My 57 year old friend had a parotid tumor removed about 3 weeks ago. Pathology said neuroendocrine cells, likely from a primary elsewhere. Whole body scan showed nothing else. Further treatment should start very soon. Doc refers to radiation group. But I think chemo is likely most appropriate. Anyone can help?

Welcome to OCF! What a good friend you are to be helping you friend.

Chemo alone is not effective in eliminating OC. Chemo is used to boost the effectiveness of radiation.

The link below was taken from the main OCF pages. It will help you to understand more about the treatment of OC.

OCF treatment info

Can anyone help? Yes his cancer docs. He can get multiple opinions to feel comfortable but he should only listen to them.

Welcome to OCF.

I am not certain if people here would be able to help as when we talk about Oral Cancer, it is Squamous cell carcinoma.

I am not a medical professional but from my past reading, I believe that your friend here is probably dealing with Small Cell Neuroendrocrine Carcinoma with Parotid presentation. It is rare but curable and just like SCC, this too will have to go with Surgical removal followed by Concurrent Chemo-radiotherapy.

I see that surgery has already been performed, so progress with the rest of the course of treatment. Yes, it has to be concurrent chemo-radiotherapy.

Even though metastatic evaluation (was Whole Body PET performed?) was negative, if your friend did not had a second opinion, I would suggest one to rule out Merkel Cell Carcinoma.

Good to see caring friends! All the best to both of you.

Thanks for your input. My sister had a small cell neuroendocrine cancer of the bladder a couple of years ago. She received a rapid and heavy chemo regimen based on cisplatin, and came away cured (apparently). The surgery after treatment found the tumor to be completely necrotic.

It's good education for me to know that normal oral cancer is a squamous cell type. The small cell neuroendocrine type is fast moving (brisk mitotic rate in the pathology report) and my fear is that my friend will not get the adequate chemotherapy going quickly enough. But I need to attune my comments to the wishes of my friend and his family.

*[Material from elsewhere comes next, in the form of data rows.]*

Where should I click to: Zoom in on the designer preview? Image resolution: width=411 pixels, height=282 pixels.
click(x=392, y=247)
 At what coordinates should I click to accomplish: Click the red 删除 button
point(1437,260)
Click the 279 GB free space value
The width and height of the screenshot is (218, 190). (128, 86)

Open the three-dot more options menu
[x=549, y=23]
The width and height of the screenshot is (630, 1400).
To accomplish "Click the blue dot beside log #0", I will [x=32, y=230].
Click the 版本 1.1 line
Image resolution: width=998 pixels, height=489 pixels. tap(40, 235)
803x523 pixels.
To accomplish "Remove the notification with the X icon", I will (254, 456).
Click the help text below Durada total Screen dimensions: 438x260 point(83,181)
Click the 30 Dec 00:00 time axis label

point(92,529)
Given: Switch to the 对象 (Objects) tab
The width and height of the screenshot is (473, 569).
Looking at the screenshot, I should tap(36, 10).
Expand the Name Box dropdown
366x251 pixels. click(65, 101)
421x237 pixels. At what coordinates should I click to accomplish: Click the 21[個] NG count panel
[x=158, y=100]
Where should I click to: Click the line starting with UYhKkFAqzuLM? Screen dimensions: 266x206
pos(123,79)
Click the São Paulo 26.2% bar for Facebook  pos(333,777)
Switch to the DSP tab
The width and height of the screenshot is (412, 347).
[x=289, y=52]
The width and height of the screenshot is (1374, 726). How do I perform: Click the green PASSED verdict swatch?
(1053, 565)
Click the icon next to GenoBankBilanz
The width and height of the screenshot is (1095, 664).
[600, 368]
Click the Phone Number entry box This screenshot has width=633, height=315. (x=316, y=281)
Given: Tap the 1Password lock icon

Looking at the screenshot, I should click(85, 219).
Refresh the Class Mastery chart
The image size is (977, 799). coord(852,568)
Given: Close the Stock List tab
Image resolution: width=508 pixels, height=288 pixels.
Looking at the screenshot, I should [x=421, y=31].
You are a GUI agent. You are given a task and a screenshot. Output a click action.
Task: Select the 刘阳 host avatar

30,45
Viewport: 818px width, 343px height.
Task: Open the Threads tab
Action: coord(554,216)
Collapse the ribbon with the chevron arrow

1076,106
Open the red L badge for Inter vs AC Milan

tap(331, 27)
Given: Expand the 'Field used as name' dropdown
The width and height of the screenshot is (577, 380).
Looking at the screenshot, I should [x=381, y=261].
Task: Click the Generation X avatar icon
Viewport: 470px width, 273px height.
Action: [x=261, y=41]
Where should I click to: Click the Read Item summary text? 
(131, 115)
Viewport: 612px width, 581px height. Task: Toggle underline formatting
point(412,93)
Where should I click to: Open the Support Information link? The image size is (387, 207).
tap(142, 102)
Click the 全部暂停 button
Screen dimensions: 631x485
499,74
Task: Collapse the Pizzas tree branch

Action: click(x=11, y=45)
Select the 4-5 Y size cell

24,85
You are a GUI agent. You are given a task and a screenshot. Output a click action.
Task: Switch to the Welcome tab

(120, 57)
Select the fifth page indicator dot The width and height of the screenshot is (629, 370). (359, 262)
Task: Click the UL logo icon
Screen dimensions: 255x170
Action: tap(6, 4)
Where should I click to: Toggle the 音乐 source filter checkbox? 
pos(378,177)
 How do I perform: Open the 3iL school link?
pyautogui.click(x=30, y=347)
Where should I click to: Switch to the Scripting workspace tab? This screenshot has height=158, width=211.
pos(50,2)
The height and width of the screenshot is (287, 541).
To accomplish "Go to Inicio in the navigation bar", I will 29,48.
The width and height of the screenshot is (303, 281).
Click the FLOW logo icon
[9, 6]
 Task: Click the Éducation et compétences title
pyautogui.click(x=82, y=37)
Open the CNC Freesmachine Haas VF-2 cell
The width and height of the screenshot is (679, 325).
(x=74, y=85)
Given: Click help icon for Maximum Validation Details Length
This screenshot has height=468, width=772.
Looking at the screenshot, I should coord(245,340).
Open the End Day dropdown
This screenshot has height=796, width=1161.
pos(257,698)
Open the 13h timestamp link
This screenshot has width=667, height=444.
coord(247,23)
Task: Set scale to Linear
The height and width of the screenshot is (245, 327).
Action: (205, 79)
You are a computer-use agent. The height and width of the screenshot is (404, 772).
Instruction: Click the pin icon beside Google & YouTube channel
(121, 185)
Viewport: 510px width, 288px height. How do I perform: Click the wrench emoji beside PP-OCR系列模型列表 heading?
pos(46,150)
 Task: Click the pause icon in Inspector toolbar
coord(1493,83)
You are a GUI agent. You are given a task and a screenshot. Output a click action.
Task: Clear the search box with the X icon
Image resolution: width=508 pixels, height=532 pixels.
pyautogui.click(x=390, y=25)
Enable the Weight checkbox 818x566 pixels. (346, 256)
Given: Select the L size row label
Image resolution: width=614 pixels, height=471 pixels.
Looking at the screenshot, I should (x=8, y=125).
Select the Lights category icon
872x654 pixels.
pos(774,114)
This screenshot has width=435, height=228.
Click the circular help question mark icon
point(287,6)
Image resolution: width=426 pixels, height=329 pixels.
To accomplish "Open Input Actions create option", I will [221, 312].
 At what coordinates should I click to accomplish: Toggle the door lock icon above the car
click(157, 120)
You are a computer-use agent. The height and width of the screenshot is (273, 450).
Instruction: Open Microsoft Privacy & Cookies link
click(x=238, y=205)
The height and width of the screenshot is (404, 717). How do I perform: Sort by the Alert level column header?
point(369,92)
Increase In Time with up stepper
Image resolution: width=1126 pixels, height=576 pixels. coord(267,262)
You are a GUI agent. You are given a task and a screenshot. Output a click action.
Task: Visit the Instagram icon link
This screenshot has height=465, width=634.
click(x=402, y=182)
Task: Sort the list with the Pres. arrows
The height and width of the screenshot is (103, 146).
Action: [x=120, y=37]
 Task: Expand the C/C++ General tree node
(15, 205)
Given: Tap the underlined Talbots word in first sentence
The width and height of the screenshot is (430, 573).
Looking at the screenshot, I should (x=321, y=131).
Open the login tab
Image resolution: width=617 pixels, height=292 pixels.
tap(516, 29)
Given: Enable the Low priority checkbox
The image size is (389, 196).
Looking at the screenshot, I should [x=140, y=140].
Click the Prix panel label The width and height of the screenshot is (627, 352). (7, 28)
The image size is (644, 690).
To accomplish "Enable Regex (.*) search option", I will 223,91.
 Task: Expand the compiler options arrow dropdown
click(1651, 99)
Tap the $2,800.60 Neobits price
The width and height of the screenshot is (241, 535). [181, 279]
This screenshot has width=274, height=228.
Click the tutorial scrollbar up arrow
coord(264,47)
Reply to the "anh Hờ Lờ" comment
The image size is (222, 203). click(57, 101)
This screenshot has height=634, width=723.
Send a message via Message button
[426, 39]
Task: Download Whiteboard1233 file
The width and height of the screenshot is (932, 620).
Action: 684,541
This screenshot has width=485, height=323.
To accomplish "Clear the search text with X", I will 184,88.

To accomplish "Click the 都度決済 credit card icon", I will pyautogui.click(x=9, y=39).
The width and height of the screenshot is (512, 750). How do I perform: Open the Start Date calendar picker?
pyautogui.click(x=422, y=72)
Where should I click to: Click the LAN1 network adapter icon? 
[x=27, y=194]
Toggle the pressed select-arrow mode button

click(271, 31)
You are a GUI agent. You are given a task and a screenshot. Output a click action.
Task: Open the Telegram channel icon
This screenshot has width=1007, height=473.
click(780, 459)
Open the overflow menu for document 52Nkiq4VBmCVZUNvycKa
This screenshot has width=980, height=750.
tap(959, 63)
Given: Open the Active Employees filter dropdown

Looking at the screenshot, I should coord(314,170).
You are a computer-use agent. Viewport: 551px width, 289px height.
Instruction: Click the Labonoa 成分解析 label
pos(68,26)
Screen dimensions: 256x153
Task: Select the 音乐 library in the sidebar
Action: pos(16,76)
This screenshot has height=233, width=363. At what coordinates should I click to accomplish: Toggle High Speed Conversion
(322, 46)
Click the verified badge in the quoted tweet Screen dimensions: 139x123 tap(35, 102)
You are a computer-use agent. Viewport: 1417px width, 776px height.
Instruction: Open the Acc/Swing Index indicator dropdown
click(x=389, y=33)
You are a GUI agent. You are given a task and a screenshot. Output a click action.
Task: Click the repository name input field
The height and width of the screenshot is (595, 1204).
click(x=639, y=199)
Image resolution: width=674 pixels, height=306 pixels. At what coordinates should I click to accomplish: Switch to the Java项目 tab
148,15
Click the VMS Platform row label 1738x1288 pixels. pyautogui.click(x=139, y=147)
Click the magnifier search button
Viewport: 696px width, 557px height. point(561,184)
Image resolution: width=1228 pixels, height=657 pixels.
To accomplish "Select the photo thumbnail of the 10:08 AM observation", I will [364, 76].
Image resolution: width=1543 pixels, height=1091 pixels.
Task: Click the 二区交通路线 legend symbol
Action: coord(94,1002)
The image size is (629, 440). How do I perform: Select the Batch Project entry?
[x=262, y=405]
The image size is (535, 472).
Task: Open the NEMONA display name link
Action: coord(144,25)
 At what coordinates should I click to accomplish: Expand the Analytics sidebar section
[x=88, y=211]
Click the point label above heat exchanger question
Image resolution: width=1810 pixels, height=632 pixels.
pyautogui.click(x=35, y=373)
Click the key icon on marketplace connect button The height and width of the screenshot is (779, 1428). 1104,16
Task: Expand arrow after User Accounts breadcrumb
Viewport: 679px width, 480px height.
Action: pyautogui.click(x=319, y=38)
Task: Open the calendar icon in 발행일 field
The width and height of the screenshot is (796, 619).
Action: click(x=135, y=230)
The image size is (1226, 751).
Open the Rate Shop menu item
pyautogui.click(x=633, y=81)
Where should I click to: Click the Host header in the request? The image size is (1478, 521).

Here in rural Hawaii the medical facilities and staff are not of the quality found around most urban areas. And many people born and raised here are accustomed to leaving decisions in the hands of the trained professionals. Without being fully versed in the specifics of why a particular treatment is chosen.

Thanks for replying. You indicate that chemo alone is not effective. In my friend's case so much depends on the accuracy of the pathology report that we received. Since that report indicated that the parotid tumor was removed with clear margins, and also that the tumor came from an unknown primary, then my logic tells me that localized radiation is not a necessary or curative path. Local lymph nodes showed no evidence of cancer. But of course the decisions will be made by the doctors on the case.

Unknown Primary can mean the Primary has already been eliminated or they just haven't found it so radiation concurrent with chemo may be justified. I believe it's always best to seek the highest level of treatment facility available even if that means travel. Keep us posted.

Even with an unknown primary, some patients will still undergo radiation treatments. Their doctors want to ensure every teeny tiny cancerous cell has been removed. They use radiation to "mop up" and make certain nothing was missed.

Best thing to do is to find the top doctors, usually found at a comprehensive cancer center (CCC). There the specialists will work as a team and each case is discussed to find the best treatment available for that individual patient. Even with the team based approach of a CCC, a second opinion is still a good idea.

Christine,
For sure you are right to go to a top cancer center. Unfortunately that is not likely to happen in this situation. I've also been reading a lot more (on line) about these parotid gland tumors. And Eshwar's suggestion to rule out Merkel cell diagnosis seems right on point as well, given that my friend works in the sun every day.

So far the chronology of events has been a bit slow but still good outcomes are possibly in reach. He did have a clean PET scan of the body in June. My role if any is still unclear, so that's an overriding consideration for me. I'll keep in touch.

I saw my friend and his family today, he has started radiation treatments, about an hour's drive from home. Treatment plan calls for six weeks. No chemotherapy that I'm aware of. Hopefully this is the right approach for what he's got.